Copy out each line of the data that holds the string "onlinedubaivisa".

[[ RECORDS SHOWN, beginning ]]

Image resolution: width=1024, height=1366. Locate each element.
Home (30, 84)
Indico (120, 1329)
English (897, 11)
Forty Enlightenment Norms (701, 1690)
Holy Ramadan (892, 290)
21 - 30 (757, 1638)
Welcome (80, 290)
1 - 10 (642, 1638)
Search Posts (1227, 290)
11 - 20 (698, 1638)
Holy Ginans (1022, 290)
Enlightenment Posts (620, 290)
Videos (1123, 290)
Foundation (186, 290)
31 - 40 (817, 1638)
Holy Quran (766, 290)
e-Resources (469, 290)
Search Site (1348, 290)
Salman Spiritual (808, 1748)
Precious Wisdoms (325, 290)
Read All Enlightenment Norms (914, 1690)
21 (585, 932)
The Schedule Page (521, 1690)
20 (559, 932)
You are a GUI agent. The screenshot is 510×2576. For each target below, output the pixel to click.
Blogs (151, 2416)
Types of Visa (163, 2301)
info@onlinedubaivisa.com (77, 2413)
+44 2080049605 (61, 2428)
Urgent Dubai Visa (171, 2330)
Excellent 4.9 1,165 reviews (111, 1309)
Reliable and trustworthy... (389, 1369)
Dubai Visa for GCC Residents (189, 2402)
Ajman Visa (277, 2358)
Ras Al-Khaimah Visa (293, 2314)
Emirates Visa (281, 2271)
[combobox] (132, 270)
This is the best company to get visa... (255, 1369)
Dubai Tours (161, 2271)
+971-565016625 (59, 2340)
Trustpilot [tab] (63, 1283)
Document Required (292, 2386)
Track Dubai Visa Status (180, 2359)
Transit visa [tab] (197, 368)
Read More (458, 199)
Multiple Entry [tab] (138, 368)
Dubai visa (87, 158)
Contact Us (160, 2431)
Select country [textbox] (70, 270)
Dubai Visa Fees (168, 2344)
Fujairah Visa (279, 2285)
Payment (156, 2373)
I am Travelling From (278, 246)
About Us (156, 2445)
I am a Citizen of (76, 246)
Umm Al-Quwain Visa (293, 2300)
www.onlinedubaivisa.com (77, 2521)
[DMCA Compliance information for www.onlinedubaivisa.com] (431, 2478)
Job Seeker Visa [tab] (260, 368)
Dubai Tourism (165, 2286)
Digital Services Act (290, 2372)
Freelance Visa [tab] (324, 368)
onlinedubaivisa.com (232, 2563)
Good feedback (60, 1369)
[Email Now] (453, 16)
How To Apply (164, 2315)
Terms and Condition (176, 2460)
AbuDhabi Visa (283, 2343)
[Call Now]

[[ RECORDS SHOWN, end ]]

ANSWER BELOW:
info@onlinedubaivisa.com (77, 2413)
www.onlinedubaivisa.com (77, 2521)
[DMCA Compliance information for www.onlinedubaivisa.com] (431, 2478)
onlinedubaivisa.com (232, 2563)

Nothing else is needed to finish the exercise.